The data is in, for UK plc, it is by no means a disaster, the figures are not awful – but it is clear, amongst all the EU countries for which we have data, the UK was the slowest growing economy in the EU last year.

In fairness, it should be pointed out that there are a number of countries for which we do not yet have data, but with one exception, they all put in a much stronger performance than the UK in the first three quarters. The only EU economy that may have had a had worse 2017 than the UK is Denmark, its annual growth rate in Q3 was 1.5 per cent, against 1.7 per cent in the UK at that point.

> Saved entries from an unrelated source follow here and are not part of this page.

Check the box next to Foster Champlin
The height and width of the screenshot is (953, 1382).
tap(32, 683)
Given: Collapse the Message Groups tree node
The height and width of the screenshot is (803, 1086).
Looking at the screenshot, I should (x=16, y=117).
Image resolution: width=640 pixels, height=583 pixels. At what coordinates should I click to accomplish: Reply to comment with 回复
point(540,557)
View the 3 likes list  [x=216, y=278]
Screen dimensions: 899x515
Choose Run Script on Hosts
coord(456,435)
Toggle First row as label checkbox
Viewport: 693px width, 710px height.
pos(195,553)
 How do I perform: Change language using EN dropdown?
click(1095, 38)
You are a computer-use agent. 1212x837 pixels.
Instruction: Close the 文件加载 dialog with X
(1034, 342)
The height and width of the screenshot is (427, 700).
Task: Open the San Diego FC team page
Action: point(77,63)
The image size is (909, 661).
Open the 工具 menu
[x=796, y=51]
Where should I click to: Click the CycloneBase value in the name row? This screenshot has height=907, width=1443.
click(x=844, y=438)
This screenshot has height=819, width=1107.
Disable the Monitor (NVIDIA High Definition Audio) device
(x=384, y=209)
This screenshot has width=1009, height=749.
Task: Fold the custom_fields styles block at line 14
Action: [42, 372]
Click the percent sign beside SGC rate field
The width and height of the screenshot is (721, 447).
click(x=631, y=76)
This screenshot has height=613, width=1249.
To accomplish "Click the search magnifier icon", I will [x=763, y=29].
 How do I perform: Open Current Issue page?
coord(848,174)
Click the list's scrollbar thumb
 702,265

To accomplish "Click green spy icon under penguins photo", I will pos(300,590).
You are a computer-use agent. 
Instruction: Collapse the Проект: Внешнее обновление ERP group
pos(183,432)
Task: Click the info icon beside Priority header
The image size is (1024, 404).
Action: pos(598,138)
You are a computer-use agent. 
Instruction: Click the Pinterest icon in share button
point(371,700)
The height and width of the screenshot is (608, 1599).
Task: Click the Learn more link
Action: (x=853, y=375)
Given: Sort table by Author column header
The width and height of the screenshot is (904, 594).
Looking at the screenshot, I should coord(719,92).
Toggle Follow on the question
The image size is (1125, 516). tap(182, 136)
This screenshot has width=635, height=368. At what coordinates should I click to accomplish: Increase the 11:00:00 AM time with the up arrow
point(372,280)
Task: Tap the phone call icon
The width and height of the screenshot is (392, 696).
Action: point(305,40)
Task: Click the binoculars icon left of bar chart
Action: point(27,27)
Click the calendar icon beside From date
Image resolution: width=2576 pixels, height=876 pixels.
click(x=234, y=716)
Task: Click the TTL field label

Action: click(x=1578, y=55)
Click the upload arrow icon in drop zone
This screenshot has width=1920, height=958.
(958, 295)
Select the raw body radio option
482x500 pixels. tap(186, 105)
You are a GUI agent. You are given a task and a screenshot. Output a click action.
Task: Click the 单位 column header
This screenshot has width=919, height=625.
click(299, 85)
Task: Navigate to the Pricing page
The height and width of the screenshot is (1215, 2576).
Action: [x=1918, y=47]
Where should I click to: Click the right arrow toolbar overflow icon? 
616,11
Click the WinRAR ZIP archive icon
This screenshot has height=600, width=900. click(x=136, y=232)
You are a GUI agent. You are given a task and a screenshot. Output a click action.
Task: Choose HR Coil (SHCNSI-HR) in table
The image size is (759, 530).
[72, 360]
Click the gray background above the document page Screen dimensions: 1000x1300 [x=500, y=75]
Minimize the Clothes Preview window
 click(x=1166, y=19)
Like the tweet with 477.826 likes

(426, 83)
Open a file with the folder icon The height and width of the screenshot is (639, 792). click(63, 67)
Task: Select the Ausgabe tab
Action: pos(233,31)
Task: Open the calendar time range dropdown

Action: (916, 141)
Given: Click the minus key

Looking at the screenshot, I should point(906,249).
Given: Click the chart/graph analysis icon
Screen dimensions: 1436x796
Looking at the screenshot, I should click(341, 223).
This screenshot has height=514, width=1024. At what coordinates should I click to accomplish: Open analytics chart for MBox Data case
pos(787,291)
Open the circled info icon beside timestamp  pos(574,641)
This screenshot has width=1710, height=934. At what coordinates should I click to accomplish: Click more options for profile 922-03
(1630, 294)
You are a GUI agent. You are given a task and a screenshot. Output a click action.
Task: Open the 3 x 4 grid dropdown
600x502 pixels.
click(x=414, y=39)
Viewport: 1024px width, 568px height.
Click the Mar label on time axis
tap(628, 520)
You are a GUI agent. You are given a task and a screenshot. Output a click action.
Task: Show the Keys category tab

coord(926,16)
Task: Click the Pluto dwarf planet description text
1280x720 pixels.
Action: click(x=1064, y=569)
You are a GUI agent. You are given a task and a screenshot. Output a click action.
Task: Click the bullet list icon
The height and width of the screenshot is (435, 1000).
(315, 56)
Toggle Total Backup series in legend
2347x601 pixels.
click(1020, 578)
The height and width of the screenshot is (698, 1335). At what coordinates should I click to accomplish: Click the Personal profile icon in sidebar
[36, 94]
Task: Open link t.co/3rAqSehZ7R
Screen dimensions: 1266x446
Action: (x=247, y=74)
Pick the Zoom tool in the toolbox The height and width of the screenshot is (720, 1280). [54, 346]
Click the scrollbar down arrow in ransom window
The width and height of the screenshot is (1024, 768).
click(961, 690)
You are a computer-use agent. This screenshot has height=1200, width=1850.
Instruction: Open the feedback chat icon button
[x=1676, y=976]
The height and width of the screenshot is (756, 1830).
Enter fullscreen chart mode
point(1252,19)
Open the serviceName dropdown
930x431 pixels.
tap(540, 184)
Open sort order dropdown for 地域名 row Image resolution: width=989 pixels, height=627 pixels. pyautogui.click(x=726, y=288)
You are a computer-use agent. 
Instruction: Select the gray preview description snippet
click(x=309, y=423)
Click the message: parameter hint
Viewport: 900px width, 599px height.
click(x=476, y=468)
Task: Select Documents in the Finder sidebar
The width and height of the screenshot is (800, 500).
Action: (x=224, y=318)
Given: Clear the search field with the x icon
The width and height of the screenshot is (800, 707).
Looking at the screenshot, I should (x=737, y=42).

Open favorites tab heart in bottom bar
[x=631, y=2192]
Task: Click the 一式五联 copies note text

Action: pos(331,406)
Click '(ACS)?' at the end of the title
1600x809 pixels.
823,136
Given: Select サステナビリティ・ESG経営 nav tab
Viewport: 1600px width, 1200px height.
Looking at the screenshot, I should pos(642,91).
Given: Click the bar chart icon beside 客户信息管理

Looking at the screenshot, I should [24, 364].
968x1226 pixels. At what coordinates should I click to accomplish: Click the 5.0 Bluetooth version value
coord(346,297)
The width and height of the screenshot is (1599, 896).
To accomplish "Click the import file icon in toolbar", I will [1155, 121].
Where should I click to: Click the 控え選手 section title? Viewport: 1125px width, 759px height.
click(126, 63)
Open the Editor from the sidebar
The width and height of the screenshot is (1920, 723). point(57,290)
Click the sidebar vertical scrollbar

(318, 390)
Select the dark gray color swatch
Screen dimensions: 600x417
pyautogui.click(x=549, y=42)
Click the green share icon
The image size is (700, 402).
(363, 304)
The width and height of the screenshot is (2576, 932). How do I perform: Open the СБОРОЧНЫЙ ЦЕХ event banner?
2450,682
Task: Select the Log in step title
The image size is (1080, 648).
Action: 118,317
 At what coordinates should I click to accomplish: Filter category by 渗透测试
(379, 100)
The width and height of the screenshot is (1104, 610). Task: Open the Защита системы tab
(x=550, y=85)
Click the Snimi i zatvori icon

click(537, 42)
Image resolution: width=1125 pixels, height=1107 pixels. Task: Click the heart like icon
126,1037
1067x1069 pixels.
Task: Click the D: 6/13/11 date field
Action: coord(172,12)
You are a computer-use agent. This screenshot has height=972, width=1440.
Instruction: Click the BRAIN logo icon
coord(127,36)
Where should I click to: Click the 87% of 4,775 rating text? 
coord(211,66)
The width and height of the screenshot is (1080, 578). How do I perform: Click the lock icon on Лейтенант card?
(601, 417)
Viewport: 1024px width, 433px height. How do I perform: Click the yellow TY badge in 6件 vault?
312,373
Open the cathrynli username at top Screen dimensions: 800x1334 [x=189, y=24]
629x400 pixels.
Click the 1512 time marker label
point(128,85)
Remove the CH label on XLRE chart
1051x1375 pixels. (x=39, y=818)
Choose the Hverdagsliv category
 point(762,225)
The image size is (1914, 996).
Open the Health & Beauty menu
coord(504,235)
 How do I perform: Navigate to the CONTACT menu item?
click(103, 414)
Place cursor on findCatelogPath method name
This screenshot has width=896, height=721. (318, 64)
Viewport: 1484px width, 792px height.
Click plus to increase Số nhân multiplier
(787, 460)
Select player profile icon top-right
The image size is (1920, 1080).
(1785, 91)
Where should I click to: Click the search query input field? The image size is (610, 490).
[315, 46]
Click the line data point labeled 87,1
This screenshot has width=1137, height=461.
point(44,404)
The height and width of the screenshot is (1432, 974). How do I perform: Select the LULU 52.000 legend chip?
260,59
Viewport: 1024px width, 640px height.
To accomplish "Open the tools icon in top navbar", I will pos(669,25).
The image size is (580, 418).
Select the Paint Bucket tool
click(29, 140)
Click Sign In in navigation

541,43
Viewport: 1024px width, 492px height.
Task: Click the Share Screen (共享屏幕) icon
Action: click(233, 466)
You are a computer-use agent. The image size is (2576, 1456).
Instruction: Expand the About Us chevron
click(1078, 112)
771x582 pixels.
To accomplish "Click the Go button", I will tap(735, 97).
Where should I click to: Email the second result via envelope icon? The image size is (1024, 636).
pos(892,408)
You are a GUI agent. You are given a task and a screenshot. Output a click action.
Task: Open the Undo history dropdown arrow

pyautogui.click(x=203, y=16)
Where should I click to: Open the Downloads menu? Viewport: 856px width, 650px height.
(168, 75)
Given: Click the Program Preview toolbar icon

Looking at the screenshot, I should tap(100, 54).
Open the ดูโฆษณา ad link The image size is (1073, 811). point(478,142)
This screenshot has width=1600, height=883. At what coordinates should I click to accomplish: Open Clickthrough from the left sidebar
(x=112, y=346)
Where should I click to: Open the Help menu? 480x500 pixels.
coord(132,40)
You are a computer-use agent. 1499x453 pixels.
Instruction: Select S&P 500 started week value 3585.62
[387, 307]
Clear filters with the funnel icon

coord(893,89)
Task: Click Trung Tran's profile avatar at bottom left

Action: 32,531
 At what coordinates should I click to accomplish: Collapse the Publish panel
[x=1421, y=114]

It should also be pointed out, that the UK performance was not appalling - its economy grew by 1.5 per cent – lacklustre for sure, but a long way from recession. Furthermore, the year saw a steady improvement, the worst two quarters occurred in the first half of the year, the best quarter, when the UK grew by 0.5 per cent, occurred in the last three months.Even so, given that 2017 represented a year of pick-up for much of the world, the UK stands out as being one of the few countries to see a deterioration – and it should not be like that, the global recovery should have given the UK a nice boost.

2017_GDPPEven more concerning, the latest purchasing managers indexes covering January pointed to an economy that saw its weakest performance in some time, the indexes pointed to a sharp slowdown in growth to around 0.3 per cent.

At the same time, the latest purchasing managers indexes tracking the euro area and US pointed to an improvement in January. Another closely watched index, the Germany Ifo, suggested that the German economy is in for a highly successful 2018.

Working out why 2017 was a disappointing year for UK plc is not rocket science, post-Brexit vote falls in sterling led to rising prices and falls in wages after inflation. At the same time, investment growth was disappointing too.

Inflation is expected to fall back in 2018, as the effects of the fall in the pound seen in 2016 work their way out of the system.

Looking at the German economy, Jennifer McKeown, Chief European Economist at Capital Economics said: “Looking ahead, the German surveys bode very well for the start of 2018, with the Composite PMI pointing to a pick-up in the quarterly pace of growth to about 0.7 per cent and the Ifo telling an even more positive story. Political uncertainty since September’s election appears not to have damaged business or consumer sentiment. And assuming that a Grand Coalition Government is finally in place from next month, consumer spending growth should receive some support from fiscal measures to help families later this year. In all, we continue to expect German GDP to rise by 2.7 per cent in 2018 and 2.0 per cent in 2019. But with inflation confirmed at 1.4 per cent for January and aggregate wage growth subdued, Germany’s strength is not yet generating enough inflationary pressure to cause the ECB to alter its dovish stance.”

Jacob Deppe, Head of Trading at online trading platform, Infinox, said: “Given 2017 saw the best economic growth in the Eurozone since before the Global Financial Crisis, much will be expected of this year. With both the US and Eurozone growing in tandem and with Asian economies on a roll, the hope is that 2018 delivers greater confidence and economic stability for the first time in a decade. Growth should in theory gain momentum in 2018. That will hopefully mean inflation finally picks up alongside improved job creation, the two things that are currently holding the Eurozone back.”